Work required: Copy out, word for word, the lines starting at the one that contains "Task: Open the Four Loko profile avatar" and ending with the final line below. Leave the pictures out of your copy.
====== Records shown ======
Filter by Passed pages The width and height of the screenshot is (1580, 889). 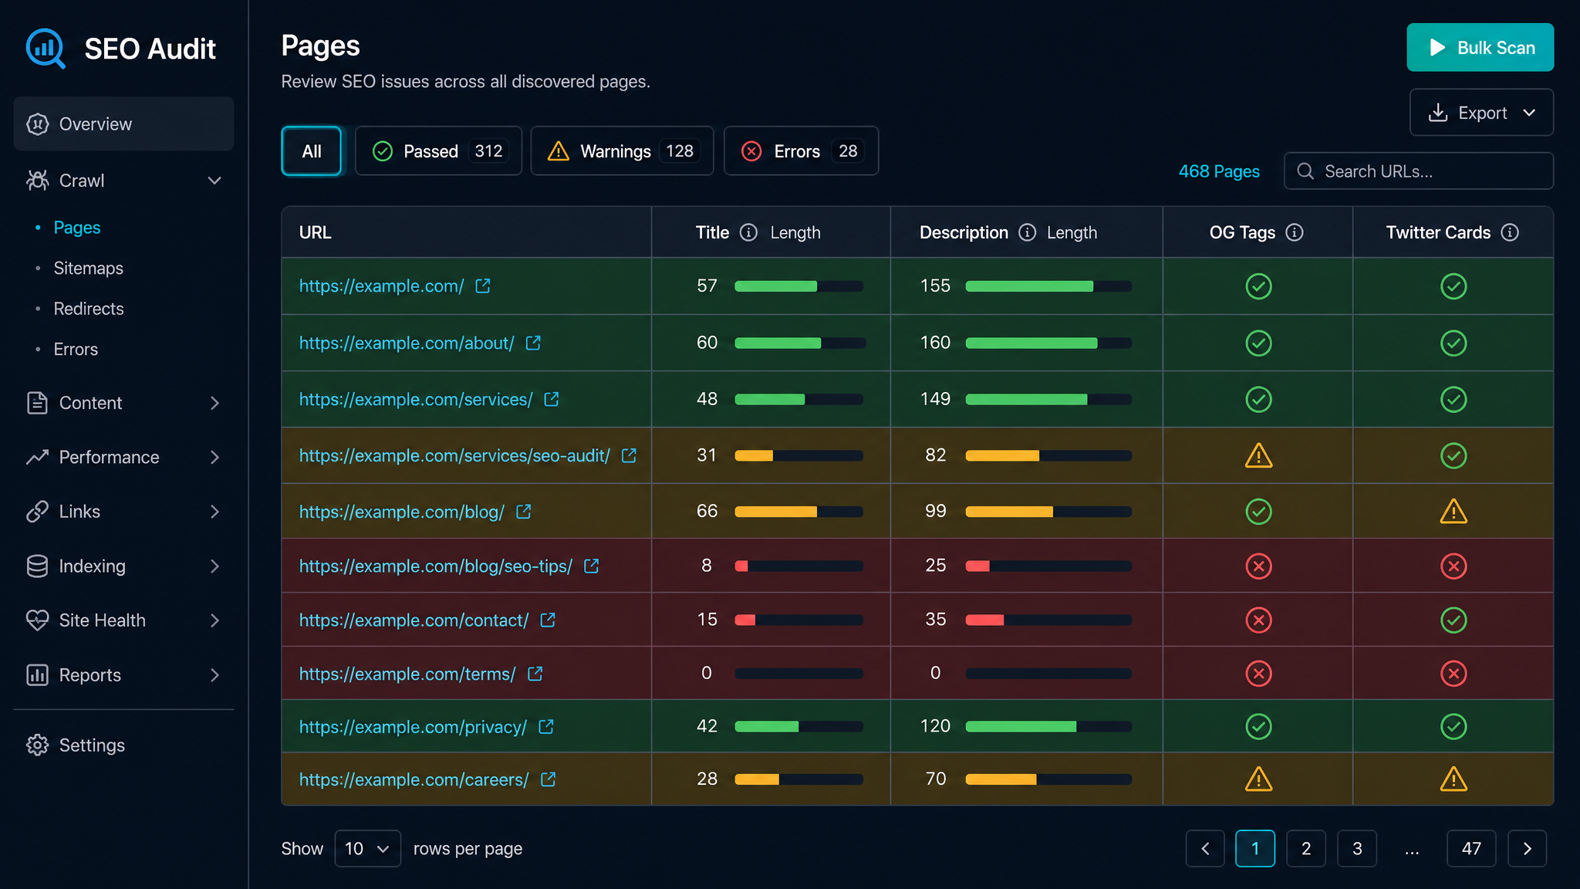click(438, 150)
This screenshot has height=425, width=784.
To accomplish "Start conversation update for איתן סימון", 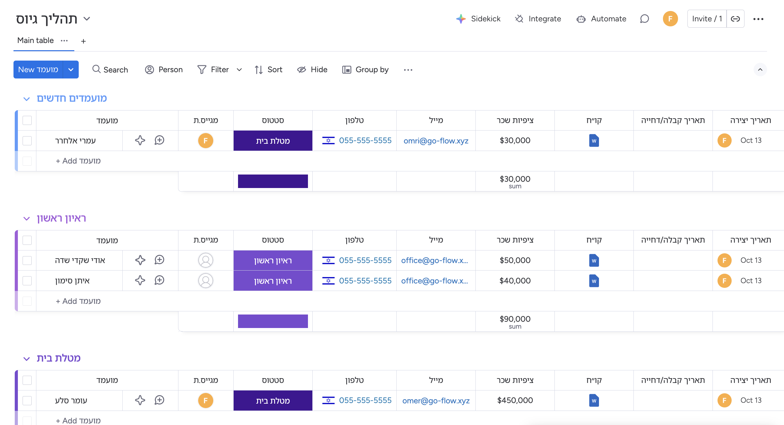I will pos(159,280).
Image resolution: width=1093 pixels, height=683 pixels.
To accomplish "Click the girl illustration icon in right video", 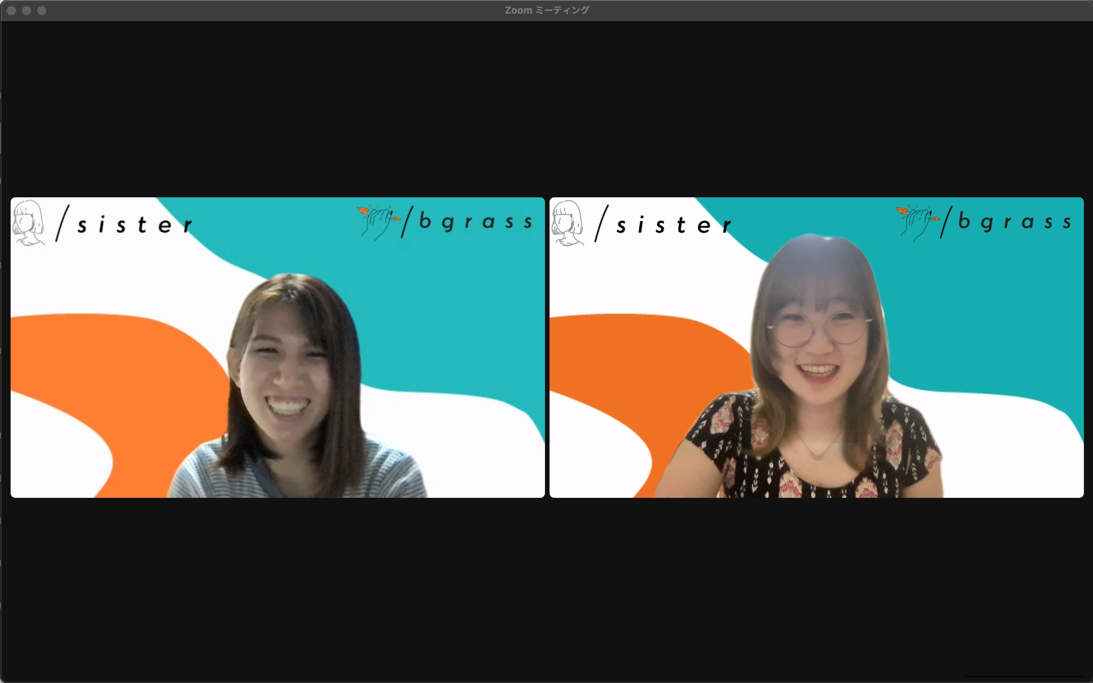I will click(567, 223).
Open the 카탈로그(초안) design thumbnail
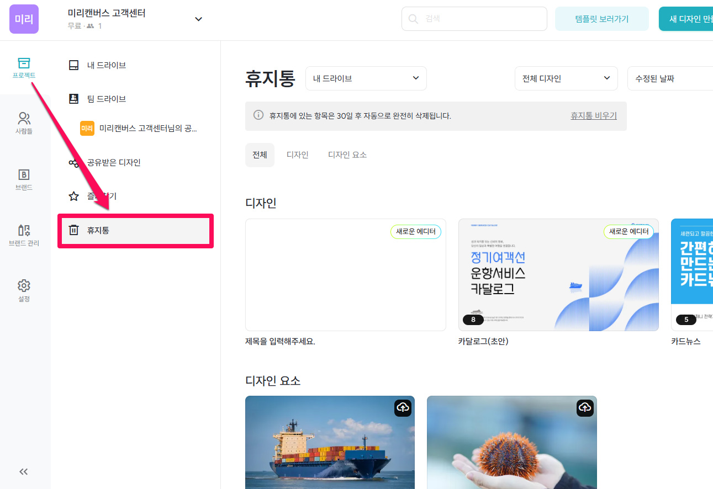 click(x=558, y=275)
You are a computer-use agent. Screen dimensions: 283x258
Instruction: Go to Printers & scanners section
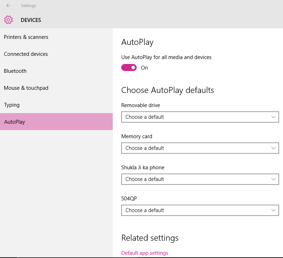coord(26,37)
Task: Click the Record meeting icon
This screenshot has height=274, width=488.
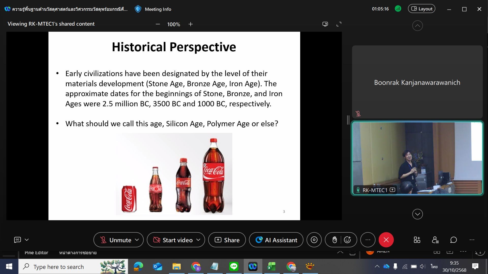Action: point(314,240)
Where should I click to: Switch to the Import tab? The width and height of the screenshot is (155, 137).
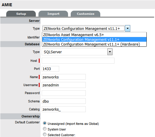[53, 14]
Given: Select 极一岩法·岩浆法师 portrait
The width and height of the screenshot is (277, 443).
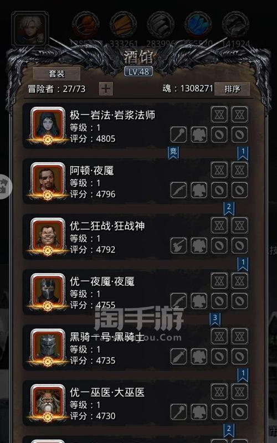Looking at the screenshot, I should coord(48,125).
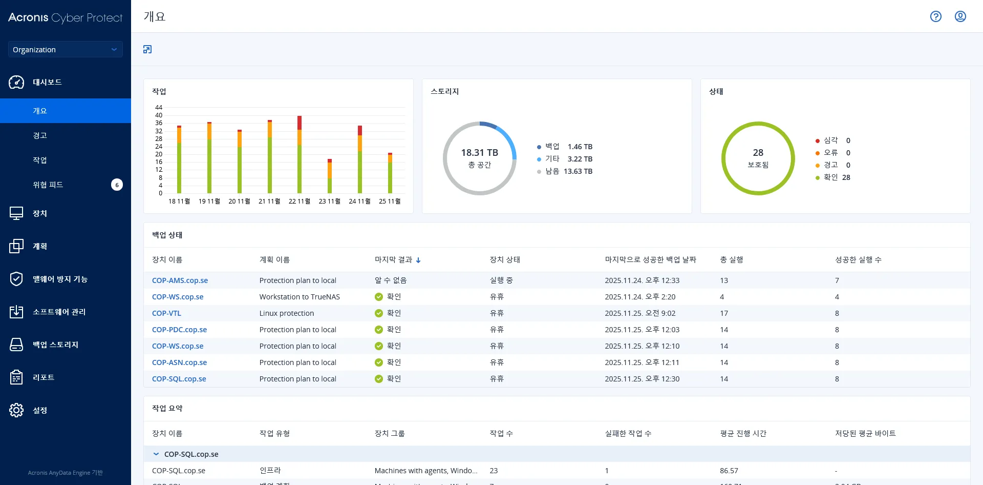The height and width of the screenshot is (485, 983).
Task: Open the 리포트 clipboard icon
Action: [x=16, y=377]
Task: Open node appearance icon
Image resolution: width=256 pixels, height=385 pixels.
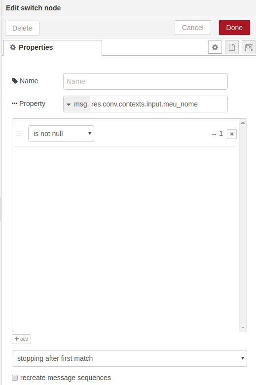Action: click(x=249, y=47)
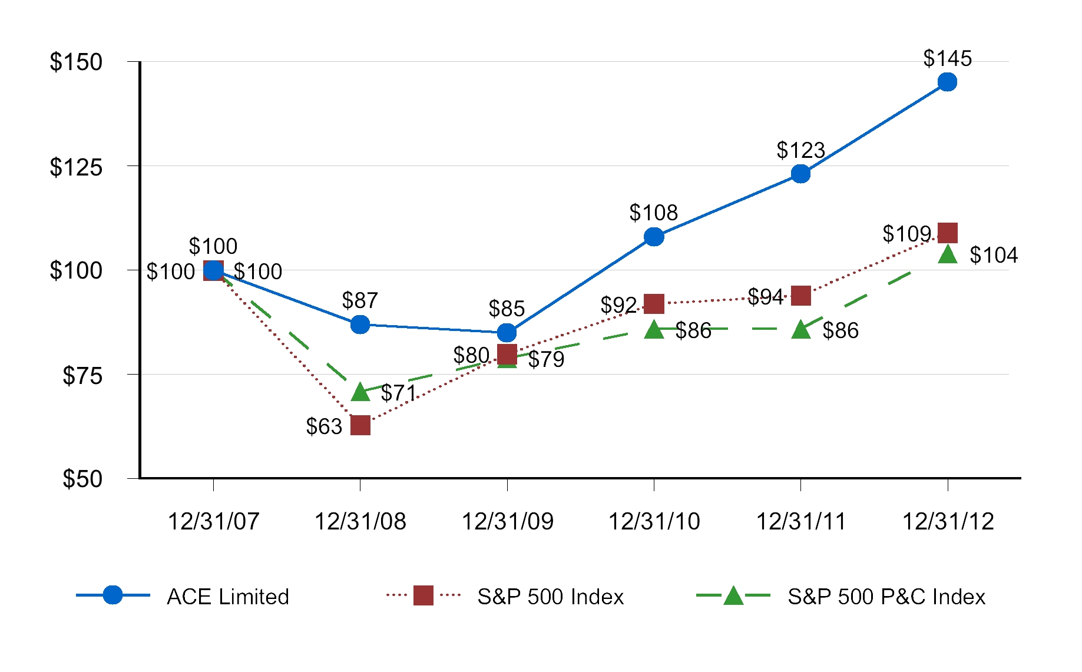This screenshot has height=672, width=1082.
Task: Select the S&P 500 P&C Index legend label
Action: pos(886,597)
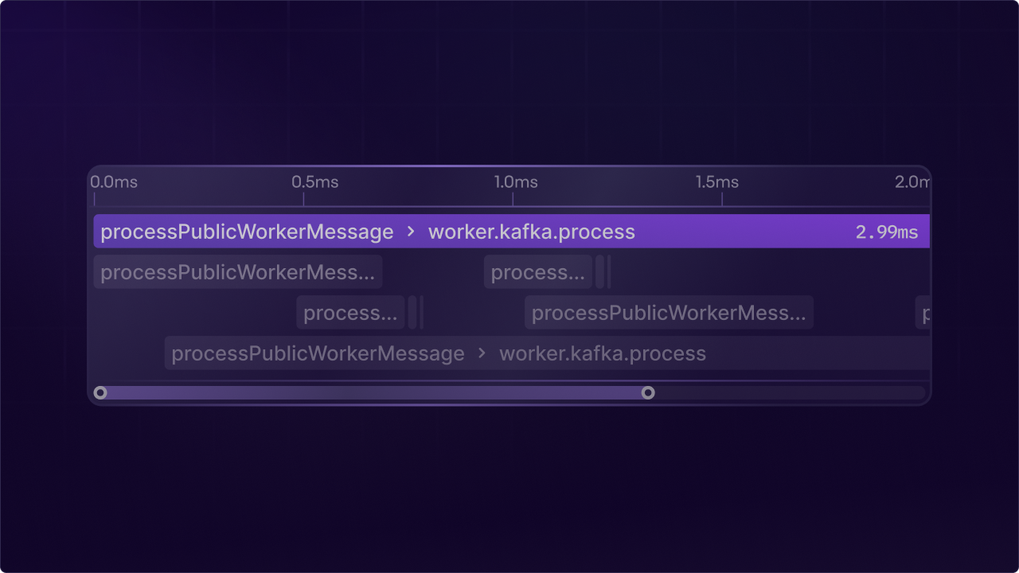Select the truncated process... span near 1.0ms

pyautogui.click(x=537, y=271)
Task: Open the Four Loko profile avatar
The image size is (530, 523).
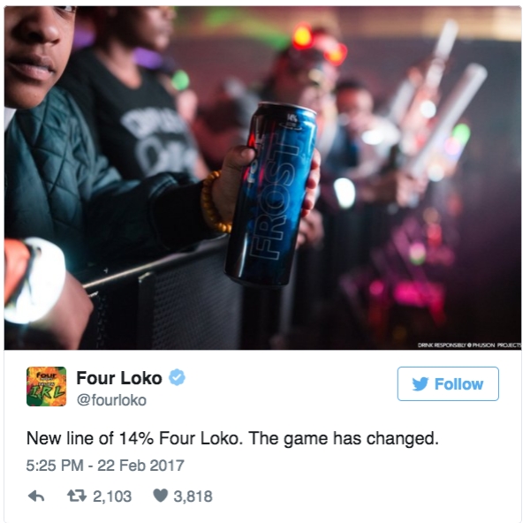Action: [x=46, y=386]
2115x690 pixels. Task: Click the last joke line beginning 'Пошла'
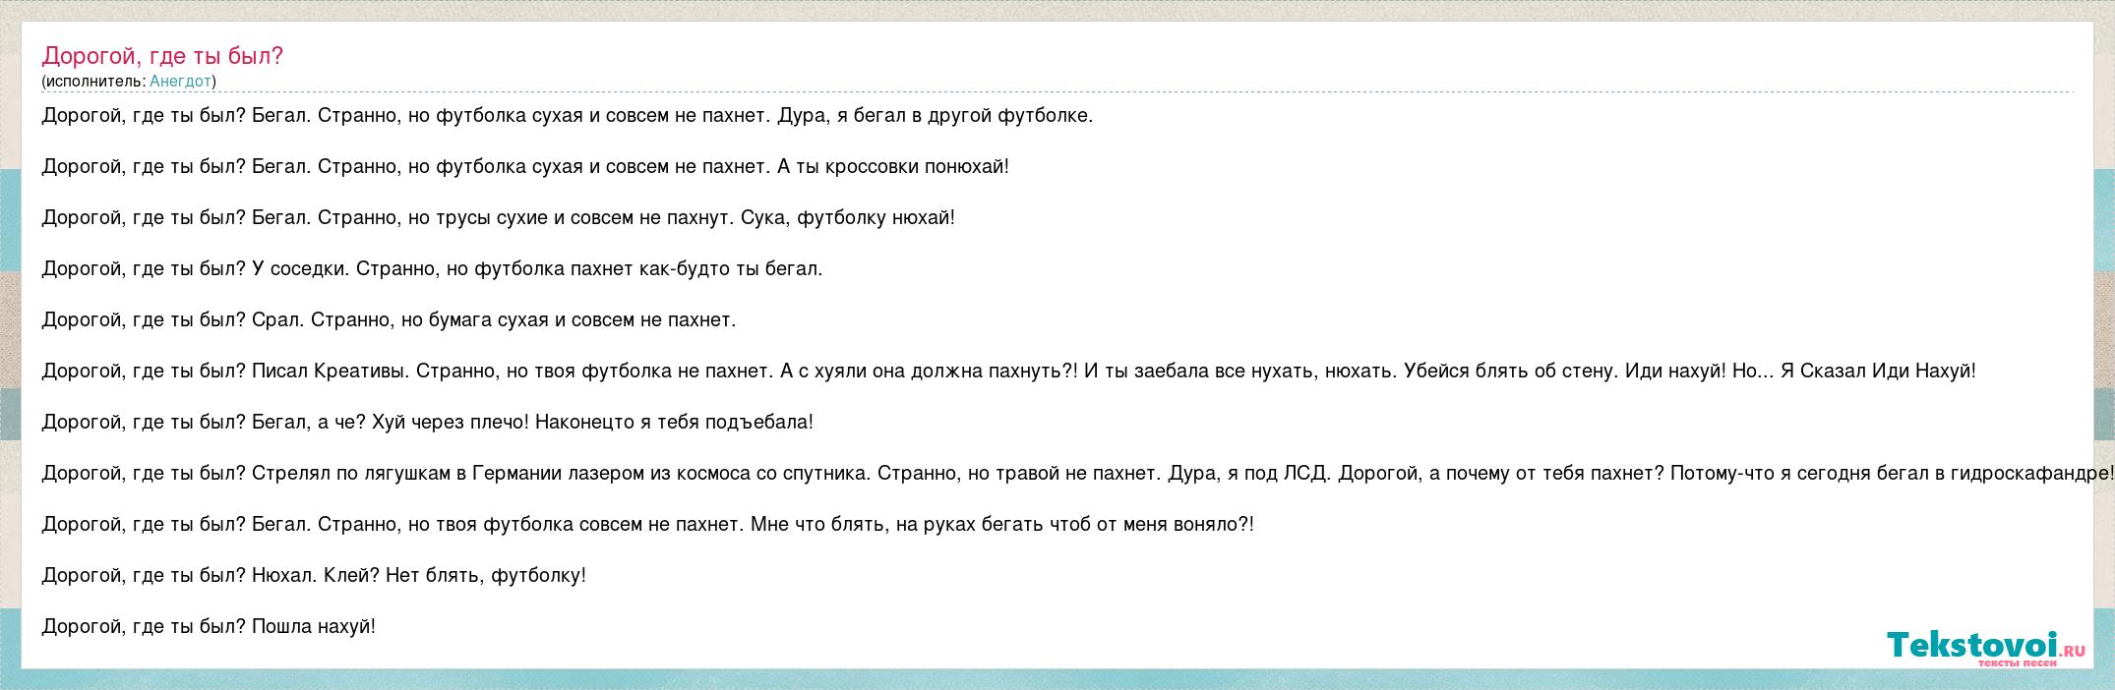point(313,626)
======
Written answer:
Task: Open the Four Loko profile avatar
The image size is (530, 523).
Action: [x=46, y=386]
2115x690 pixels. Task: Click the last joke line beginning 'Пошла'
point(313,626)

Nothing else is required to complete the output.